--- START ---
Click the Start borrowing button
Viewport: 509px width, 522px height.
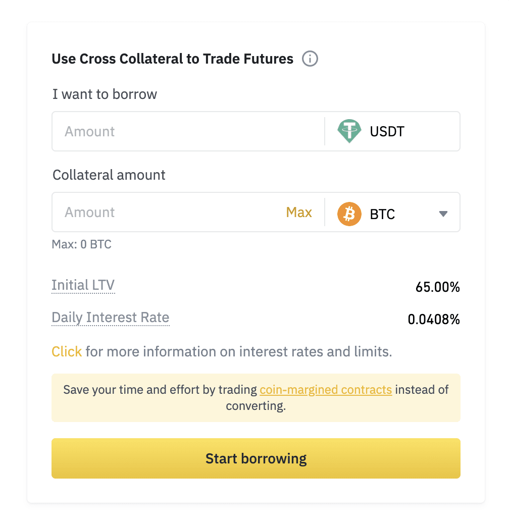click(256, 458)
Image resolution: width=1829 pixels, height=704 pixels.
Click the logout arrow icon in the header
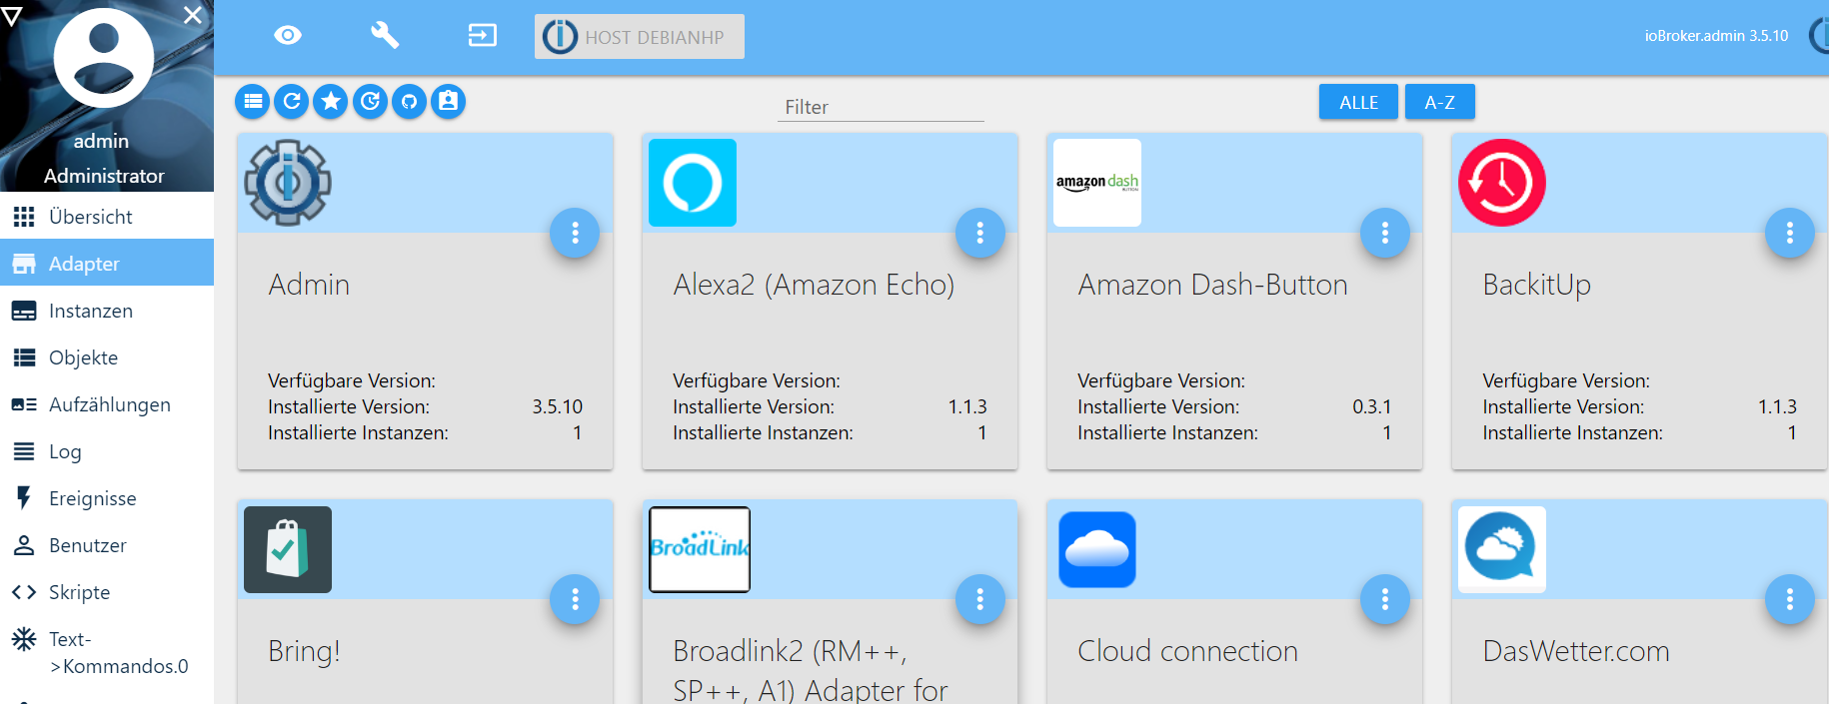click(x=482, y=36)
--- END ---
Only those lines from the one containing "Viewport: 509px width, 522px height." to the end of the material above, retyped exactly and without pictures, belong in your reply.

Task solution
Viewport: 509px width, 522px height.
click(256, 458)
Image resolution: width=1829 pixels, height=704 pixels.
Click the logout arrow icon in the header
click(x=482, y=36)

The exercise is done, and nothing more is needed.